The library provides a range of signed and unsigned integer types of fixed lengths, char, unsigned char, equivalents for signed and unsigned short, signed and unsigned long, signed and unsigned long long, as well as float, double, and bytes and various string types of different default character encodings.

The integer types automatically overflow if the specified value is out of range, for example if the unsigned 8-bit integer type, UInt8, which can hold 255 as its largest value, is instantiated with a value of 256 it will automatically overflow to 0, and if a signed 8-bit integer type, Int8, which can hold a minimum value of -127 and a maximum value of 128 is instantiated with a value of 129 it will overflow to -127.

While many of the built-in types offer conversion operations to and from their binary forms, the library provides a consistent interface across the data types to achieve this as well as the encoding and decoding of bytes and string values with defined endianness.

Requirements

The DeliciousBytes library has been tested with Python 3.10, 3.11, 3.12 and 3.13. The library has not been tested with and is likely incompatible with Python 3.9 and earlier.

Installation

The DeliciousBytes library is available from PyPI, so may be added to a project's dependencies via its requirements.txt file or similar by referencing the DeliciousBytes library's name, deliciousbytes, or the library may be installed directly into your local runtime environment using pip via the pip install command by entering the following into your shell:

$ pip install deliciousbytes

Example Usage

To use the DeliciousBytes library, import the library and the data type or data types one needs for a given project and use them just like their regular counterparts.
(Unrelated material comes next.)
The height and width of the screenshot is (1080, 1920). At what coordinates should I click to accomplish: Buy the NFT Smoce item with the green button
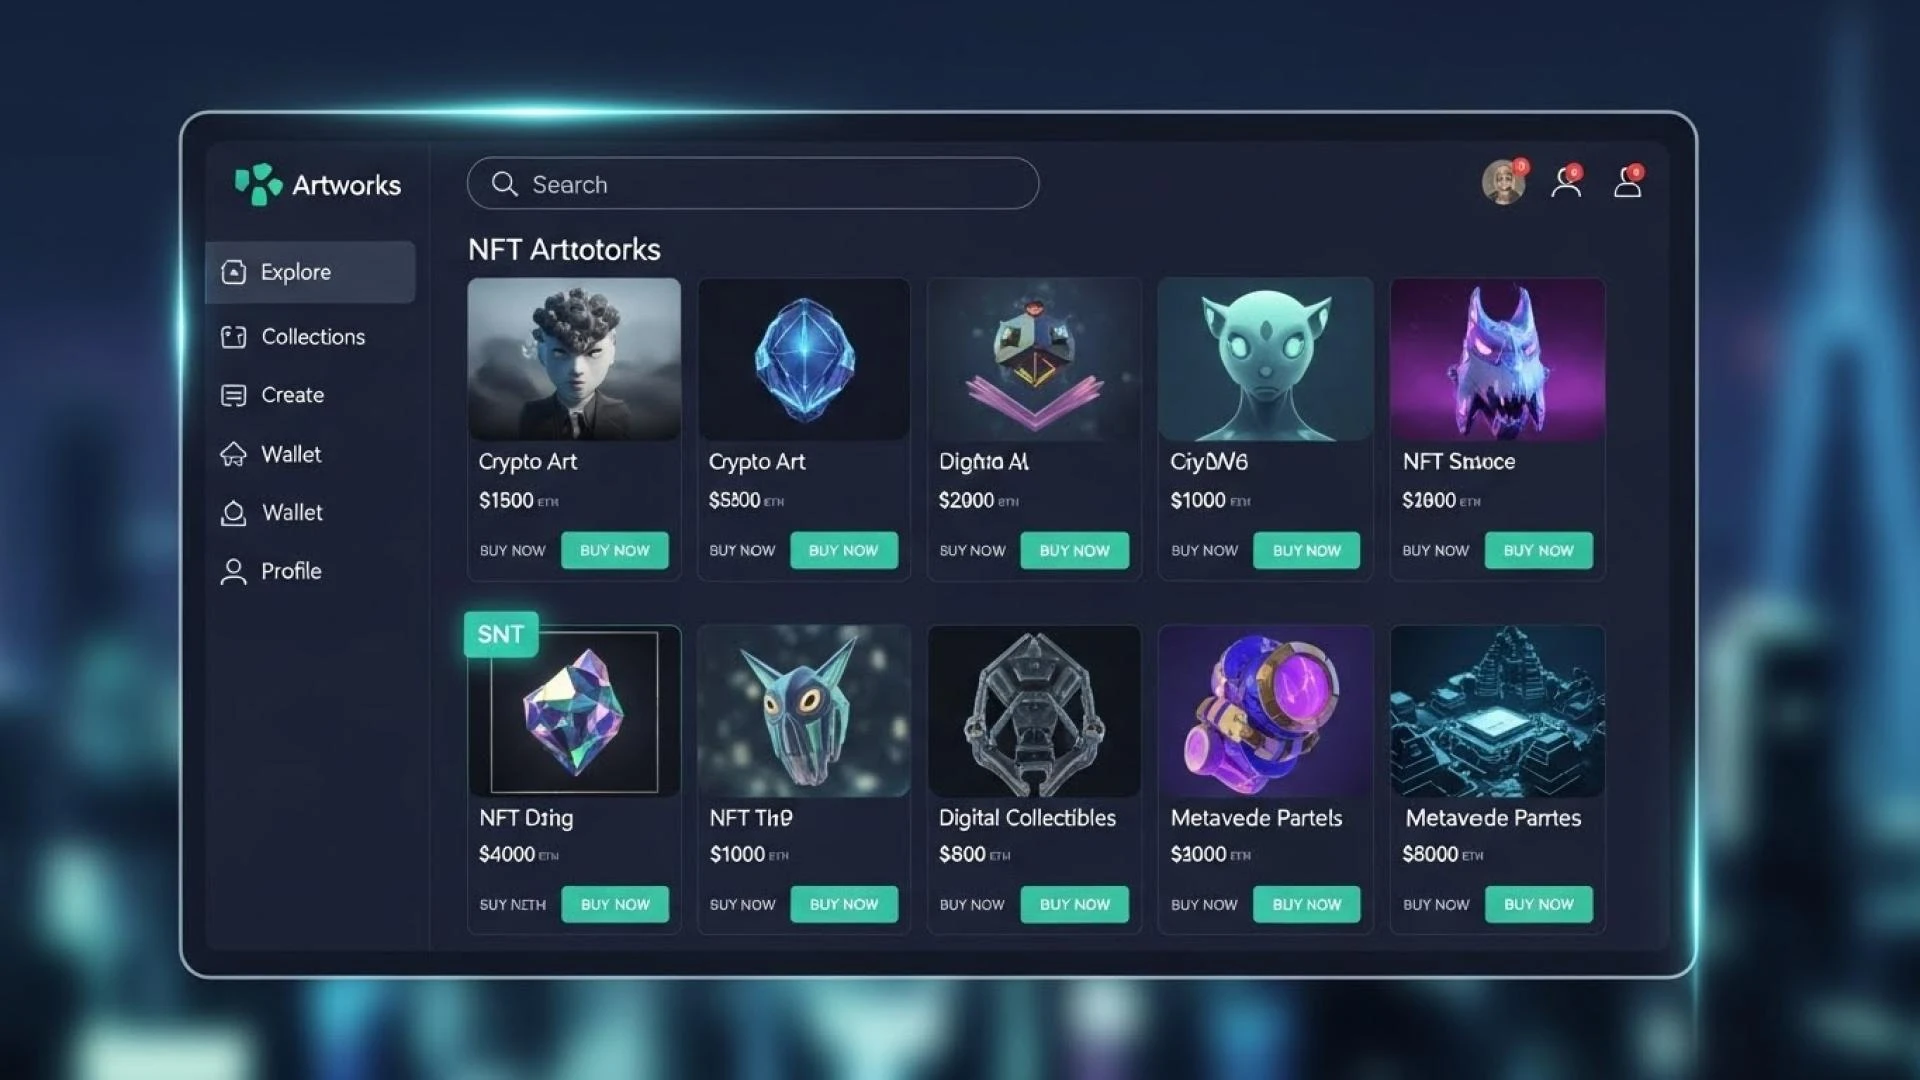(1539, 550)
When required, each of the types' encode() and decode() methods provide support for encoding and decoding the values to and from their binary representations:

from deliciousbytes import (
    Int, Int8, ByteOrder,
)

value: Int8 = Int8(127)

assert isinstance(value, Int8)
assert isinstance(value, Int)
assert isinstance(value, int)

assert value == 127

encoded: bytes = value.encode(order=ByteOrder.BigEndian)
assert isinstance(encoded, bytes)
assert encoded == b"\x7f"

encoded: bytes = value.encode(order=ByteOrder.LittleEndian)
assert isinstance(encoded, bytes)
assert encoded == b"\x7f"

Classes & Methods

The DeliciousBytes library provides the following data type classes, all of which are ultimately a subclass of one of the native Python data type classes so all instances of the classes below can be used interchangeably with their native Python data types; each data type class is also a subclass of the deliciousbytes.Type superclass, from which they inherit shared behaviour and class hierarchy membership:

Class Description Subclass Of Format
Int Signed unbounded integer int
Int8 Signed 8-bit integer Int
Int16 Signed 16-bit integer Int
Int32 Signed 32-bit integer Int
Int64 Signed 64-bit integer Int
UInt Unsigned unbounded integer Int
UInt8 Unsigned 8-bit integer UInt
UInt16 Unsigned 16-bit integer UInt
UInt32 Unsigned 32-bit integer UInt
UInt64 Unsigned 64-bit integer UInt
Char An 8-bit integer, defaults to unsigned UInt8 c
SignedChar Signed 8-bit integer Int8 b
UnsignedChar Unsigned 8-bit integer UInt8 B
Short Signed short (16-bit) integer Int16 h
SignedShort An alias for Short Short h
UnsignedShort Unsigned short (16-bit) integer UInt16 H
Long Signed long (32-bit) integer Int32 l
SignedLong An alias for Long Long l
UnsignedLong Unsigned long (32-bit) integer UInt32 L
LongLong Signed long long (64-bit) integer Int64 q
SignedLongLong An alias for LongLong LongLong q
UnsignedLongLong Unsigned long long (64-bit) integer UInt64 Q
Size A unsigned integer type of system size UInt n
SignedSize A signed integer type of system size Int N
UnsignedSize An alias for Size Size n
Float A float type, defaulting to 64-bit float d
Float16 16-bit float type Float e
Float32 32-bit float type Float f
Float64 64-bit float type Float d
Double An alias for Float64 Float64 d
Pointer A signed integer type of system size Size P
Bytes Unbounded bytes type bytes p
Bytes8 8-bit bytes type Bytes
Bytes16 16-bit bytes type Bytes
Bytes32 32-bit bytes type Bytes
Bytes64 64-bit bytes type Bytes
Bytes128 128-bit bytes type Bytes
Bytes256 256-bit bytes type Bytes
String Unbounded string type str s
Unicode Unbounded UTF-8 string type String
UTF8 Unbounded UTF-8 string type Unicode
UTF16 Unbounded UTF-16 string type Unicode
UTF32 Unbounded UTF-32 string type Unicode
ASCII Unbounded ASCII string type String

The unbounded types have no length/size restrictions on the values that they can hold beyond those imposed by the Python interpreter being used. The bounded types do impose a limit on the length/size of the values that they can hold, for example the UInt8 type can hold a minimum value of 0 and a maximum value of 255 being an 8-bit unsigned int value; larger values will overflow, be trimmed, or result in an exception being raised depending on the data type being used.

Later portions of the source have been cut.